#### Work to be completed:
The answer must be an exact reproduction of the lines from the start of the records below through the line containing "Task: Click the partially", and nothing more.

[Collection entries]
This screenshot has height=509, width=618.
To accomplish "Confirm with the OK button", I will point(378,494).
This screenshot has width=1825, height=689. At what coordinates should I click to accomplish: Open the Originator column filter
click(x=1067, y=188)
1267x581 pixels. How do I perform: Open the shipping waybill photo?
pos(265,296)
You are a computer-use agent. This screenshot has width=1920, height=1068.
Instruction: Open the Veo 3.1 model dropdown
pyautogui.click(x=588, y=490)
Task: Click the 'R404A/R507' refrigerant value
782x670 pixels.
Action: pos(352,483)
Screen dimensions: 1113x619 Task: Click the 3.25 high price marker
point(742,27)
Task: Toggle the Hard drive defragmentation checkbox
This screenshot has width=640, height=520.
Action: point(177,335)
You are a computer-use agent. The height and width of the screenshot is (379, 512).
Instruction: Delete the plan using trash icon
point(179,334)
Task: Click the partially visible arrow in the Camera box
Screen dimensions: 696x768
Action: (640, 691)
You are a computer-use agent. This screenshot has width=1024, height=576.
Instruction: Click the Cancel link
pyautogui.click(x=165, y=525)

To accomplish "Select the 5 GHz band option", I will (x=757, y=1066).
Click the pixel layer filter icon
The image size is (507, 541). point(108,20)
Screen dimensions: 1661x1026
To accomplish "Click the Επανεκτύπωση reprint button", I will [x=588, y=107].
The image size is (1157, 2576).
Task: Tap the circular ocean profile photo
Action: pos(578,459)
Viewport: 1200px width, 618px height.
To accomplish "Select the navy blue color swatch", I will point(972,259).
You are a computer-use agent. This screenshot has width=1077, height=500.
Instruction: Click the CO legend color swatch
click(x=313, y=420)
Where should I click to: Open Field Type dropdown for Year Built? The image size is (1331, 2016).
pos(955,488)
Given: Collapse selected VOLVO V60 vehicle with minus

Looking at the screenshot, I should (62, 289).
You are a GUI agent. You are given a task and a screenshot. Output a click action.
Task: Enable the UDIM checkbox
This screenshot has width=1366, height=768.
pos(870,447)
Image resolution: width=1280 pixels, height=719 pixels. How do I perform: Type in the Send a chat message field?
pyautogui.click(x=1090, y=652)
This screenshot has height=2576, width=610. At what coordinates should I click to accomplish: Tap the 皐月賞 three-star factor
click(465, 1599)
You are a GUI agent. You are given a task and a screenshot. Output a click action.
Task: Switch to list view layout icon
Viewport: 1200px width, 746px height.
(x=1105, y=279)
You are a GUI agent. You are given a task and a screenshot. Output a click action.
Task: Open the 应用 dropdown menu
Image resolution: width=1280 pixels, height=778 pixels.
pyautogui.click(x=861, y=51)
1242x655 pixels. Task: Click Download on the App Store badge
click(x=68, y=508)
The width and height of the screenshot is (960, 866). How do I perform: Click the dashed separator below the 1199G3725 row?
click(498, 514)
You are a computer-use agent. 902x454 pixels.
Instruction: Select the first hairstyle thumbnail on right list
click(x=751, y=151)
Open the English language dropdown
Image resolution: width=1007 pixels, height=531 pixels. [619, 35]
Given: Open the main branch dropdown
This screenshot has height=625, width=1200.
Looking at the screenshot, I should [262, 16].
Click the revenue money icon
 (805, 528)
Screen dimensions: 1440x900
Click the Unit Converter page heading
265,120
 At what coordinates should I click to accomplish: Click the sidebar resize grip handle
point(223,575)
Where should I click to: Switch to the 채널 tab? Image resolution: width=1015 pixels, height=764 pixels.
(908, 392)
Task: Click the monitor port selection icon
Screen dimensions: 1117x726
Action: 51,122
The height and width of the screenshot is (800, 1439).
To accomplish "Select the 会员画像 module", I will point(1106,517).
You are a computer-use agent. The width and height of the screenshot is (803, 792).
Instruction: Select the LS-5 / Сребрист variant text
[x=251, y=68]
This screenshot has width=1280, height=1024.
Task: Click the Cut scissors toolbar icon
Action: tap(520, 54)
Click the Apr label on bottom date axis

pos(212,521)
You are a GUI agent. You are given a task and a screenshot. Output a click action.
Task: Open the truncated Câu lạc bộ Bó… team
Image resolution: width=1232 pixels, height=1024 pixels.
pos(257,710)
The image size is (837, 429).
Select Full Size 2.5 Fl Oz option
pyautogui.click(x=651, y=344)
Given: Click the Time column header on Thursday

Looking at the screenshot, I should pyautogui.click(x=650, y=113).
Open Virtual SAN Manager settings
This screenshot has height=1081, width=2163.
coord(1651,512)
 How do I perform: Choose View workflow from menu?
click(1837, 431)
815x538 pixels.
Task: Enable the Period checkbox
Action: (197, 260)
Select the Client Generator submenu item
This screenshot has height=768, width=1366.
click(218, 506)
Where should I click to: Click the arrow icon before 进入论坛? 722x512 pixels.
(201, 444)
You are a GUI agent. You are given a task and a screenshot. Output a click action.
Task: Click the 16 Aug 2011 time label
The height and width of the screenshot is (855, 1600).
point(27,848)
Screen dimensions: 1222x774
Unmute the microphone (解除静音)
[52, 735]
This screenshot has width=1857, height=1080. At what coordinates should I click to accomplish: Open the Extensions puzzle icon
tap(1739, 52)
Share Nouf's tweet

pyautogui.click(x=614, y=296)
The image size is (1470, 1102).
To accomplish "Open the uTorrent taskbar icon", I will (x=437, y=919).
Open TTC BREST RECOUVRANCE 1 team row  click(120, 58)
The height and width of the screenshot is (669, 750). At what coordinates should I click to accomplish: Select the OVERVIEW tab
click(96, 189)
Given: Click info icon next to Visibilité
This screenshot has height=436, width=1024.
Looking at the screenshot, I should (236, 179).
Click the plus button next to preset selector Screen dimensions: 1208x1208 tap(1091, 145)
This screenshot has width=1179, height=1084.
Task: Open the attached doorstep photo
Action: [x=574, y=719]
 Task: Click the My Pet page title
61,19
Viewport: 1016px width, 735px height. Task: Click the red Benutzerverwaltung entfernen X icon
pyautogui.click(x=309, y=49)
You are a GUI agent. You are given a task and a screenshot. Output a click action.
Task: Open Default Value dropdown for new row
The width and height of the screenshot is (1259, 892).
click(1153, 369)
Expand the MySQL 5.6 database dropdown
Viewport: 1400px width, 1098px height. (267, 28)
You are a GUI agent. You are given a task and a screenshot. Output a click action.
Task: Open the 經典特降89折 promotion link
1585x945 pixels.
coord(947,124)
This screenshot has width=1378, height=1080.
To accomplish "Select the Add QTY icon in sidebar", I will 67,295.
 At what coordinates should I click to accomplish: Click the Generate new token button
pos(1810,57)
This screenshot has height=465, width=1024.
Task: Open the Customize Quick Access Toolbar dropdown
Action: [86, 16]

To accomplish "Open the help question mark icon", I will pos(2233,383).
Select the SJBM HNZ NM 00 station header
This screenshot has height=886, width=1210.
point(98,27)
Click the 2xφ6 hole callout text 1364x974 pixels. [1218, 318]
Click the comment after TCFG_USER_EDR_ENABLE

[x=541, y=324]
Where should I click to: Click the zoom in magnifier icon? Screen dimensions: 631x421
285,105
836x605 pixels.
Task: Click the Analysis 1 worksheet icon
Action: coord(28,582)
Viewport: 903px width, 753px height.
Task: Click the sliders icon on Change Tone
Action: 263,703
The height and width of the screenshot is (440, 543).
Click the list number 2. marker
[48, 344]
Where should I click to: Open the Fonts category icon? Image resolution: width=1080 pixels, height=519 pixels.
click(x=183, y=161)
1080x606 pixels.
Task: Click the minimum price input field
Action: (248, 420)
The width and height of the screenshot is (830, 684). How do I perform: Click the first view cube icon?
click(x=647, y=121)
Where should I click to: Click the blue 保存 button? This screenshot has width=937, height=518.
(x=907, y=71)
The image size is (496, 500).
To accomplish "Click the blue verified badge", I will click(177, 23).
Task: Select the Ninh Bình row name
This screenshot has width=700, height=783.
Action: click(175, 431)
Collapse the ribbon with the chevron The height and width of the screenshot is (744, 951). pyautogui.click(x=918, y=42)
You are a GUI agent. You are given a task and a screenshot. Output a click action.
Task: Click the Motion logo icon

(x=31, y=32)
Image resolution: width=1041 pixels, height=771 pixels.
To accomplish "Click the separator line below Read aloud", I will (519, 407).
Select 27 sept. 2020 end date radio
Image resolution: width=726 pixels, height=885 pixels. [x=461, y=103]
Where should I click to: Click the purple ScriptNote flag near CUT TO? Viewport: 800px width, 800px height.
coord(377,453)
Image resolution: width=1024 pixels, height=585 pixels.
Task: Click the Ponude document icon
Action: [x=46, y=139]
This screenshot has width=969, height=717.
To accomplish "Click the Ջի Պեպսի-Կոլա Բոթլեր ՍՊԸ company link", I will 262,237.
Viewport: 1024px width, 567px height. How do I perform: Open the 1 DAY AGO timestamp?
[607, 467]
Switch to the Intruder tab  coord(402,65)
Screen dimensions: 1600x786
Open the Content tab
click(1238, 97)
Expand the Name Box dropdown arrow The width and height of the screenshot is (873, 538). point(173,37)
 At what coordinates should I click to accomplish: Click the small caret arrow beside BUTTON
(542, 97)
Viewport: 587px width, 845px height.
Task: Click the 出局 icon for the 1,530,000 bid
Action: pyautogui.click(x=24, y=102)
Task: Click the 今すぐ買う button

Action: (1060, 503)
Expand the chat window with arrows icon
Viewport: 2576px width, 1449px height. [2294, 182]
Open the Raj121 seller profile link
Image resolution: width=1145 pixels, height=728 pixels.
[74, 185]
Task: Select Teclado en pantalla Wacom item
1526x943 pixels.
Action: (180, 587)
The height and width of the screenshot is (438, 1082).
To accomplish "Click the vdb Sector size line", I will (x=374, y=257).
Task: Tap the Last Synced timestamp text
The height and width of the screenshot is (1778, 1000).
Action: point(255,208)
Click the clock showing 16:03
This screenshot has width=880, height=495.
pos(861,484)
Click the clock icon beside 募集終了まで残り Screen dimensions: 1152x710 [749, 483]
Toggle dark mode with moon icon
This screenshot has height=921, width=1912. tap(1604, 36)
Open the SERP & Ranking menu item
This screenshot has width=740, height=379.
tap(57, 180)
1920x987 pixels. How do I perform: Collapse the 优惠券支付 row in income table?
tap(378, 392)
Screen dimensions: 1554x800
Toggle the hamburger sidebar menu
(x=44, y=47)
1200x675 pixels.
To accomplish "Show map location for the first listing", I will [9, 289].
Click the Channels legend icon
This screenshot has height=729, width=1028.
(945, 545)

#### Answer to the exercise:
This screenshot has height=509, width=618.
To accomplish "Confirm with the OK button", I will point(378,494).
This screenshot has width=1825, height=689. At what coordinates should I click to accomplish: Open the Originator column filter
click(x=1067, y=188)
1267x581 pixels. How do I perform: Open the shipping waybill photo?
pos(265,296)
You are a computer-use agent. This screenshot has width=1920, height=1068.
Instruction: Open the Veo 3.1 model dropdown
pyautogui.click(x=588, y=490)
Task: Click the 'R404A/R507' refrigerant value
782x670 pixels.
Action: pos(352,483)
Screen dimensions: 1113x619 Task: Click the 3.25 high price marker
point(742,27)
Task: Toggle the Hard drive defragmentation checkbox
This screenshot has width=640, height=520.
Action: point(177,335)
You are a computer-use agent. The height and width of the screenshot is (379, 512).
Instruction: Delete the plan using trash icon
point(179,334)
Task: Click the partially visible arrow in the Camera box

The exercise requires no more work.